Liverpool's Brendan Rodgers has been lauded since his appointment for the attacking style he has brought back to the red half of Merseyside.
Supporters of the club have also been quick to applaud a forward-thinking transfer policy, with young, quick and highly-skilled ball players at the very core of this Anfield revolution.
Rodgers' charges are sitting pretty in second place in the Premier League, their haul of 73 goals the best in the division.
There's a genuine feeling that the glory days of the past are just around the corner.
The manager himself isn't just looking at the present either.
When I eventually retire from football, I want to be able to look back and see that not only have I won trophies, but I've developed a football club that has brought through their own youth players and individuals and made them better.
That is very important in my work.
Other managers may be different and might just be about purely winning trophies, but for me success isn't just about picking up the trophy at the end of the season.
It's also about the football club, giving value to young players and seeing them develop.

(Saved data entries)
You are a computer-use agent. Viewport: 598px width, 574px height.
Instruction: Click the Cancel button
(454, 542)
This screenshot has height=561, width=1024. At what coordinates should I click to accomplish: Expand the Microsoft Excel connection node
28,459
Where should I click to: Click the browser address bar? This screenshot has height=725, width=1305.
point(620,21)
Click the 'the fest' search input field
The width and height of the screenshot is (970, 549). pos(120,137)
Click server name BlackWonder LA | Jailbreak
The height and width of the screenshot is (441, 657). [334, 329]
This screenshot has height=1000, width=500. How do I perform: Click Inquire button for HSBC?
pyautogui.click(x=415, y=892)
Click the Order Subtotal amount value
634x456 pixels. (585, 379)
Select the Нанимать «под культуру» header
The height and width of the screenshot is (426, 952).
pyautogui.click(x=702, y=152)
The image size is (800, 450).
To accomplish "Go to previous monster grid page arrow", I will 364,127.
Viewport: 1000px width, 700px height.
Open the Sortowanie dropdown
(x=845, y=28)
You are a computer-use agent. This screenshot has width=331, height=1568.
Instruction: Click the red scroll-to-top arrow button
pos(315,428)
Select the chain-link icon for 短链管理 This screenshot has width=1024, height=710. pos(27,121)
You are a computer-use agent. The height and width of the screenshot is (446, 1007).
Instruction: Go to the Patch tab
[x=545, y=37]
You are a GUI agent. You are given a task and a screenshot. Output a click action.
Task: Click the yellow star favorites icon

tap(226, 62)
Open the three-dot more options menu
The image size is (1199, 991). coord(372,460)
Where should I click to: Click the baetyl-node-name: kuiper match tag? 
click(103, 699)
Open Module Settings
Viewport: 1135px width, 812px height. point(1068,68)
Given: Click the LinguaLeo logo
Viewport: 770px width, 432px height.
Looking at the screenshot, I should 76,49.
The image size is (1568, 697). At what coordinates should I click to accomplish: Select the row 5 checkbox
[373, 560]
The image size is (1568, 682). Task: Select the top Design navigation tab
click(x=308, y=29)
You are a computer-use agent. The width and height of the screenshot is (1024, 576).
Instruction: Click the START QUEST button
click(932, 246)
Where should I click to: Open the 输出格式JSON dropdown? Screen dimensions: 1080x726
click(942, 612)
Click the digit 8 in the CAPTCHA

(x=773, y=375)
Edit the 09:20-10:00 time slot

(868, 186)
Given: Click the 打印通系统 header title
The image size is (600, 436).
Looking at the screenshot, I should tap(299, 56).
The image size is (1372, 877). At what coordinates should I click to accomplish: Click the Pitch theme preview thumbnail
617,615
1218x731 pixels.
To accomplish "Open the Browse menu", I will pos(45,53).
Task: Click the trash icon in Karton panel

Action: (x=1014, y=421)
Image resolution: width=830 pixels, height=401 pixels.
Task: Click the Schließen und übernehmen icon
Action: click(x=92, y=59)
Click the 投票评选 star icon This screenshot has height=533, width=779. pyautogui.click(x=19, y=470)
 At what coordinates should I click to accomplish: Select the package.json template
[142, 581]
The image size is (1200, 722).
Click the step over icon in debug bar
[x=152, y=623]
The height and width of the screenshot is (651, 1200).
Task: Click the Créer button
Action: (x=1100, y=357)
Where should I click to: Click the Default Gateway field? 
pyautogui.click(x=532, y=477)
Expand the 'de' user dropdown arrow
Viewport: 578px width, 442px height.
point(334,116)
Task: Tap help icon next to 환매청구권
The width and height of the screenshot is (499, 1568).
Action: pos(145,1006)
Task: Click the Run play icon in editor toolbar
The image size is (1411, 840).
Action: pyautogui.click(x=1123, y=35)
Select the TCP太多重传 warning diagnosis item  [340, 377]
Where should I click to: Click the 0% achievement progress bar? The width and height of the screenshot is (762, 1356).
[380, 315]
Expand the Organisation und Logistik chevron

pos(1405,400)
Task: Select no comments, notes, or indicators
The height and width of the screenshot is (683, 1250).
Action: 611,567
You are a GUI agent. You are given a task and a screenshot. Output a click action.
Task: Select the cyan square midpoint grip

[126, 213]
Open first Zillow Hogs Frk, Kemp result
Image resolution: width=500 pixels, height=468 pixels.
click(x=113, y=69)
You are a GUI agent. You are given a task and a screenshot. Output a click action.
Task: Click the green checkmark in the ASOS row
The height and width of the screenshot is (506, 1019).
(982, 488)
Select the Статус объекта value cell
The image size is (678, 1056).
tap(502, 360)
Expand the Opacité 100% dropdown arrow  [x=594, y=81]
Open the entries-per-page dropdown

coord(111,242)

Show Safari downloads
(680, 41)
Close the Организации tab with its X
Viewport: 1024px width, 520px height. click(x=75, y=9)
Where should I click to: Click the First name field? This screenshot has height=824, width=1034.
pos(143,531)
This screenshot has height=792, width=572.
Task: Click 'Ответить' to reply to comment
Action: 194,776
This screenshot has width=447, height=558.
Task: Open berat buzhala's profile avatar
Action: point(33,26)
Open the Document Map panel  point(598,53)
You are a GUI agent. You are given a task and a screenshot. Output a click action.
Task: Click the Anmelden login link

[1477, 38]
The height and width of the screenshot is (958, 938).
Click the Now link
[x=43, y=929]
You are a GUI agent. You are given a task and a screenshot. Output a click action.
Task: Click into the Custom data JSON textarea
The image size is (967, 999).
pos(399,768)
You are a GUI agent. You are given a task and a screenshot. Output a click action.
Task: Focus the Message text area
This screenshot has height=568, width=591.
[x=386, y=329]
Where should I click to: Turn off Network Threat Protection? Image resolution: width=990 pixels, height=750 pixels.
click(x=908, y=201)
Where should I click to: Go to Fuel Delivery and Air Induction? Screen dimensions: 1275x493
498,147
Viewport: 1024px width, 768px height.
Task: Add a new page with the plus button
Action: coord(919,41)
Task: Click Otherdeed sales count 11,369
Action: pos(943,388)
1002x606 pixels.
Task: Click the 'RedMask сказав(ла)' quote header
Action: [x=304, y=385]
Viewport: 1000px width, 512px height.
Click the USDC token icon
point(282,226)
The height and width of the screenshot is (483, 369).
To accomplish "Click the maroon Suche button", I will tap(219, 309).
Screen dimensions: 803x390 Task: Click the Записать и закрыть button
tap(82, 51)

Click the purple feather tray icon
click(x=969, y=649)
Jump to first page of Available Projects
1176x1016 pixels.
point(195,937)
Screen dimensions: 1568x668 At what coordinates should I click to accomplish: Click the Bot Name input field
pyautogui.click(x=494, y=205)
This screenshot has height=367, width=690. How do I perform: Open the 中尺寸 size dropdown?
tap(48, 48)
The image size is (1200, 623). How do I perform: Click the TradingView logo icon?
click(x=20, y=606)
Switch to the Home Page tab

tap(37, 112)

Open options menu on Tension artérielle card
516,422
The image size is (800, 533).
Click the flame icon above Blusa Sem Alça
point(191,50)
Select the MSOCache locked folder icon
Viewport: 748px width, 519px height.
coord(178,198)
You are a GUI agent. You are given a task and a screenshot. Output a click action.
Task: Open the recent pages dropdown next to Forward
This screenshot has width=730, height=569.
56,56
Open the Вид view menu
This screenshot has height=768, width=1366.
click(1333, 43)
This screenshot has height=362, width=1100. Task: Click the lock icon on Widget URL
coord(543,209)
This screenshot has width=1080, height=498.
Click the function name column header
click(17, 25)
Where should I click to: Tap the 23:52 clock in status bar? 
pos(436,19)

◆ Required tasks ◆
a. In the Liverpool passage, how many goals have Rodgers' side scored in the Premier League?
b. Write out the part of the Liverpool passage that opens with the words "When I eventually" and closes with "of the season.", renaming "trophies" as "titles" wherever it occurs.

◆ List of solutions ◆
a. 73 goals, the best in the division.

b.
When I eventually retire from football, I want to be able to look back and see that not only have I won titles, but I've developed a football club that has brought through their own youth players and individuals and made them better.
That is very important in my work.
Other managers may be different and might just be about purely winning titles, but for me success isn't just about picking up the trophy at the end of the season.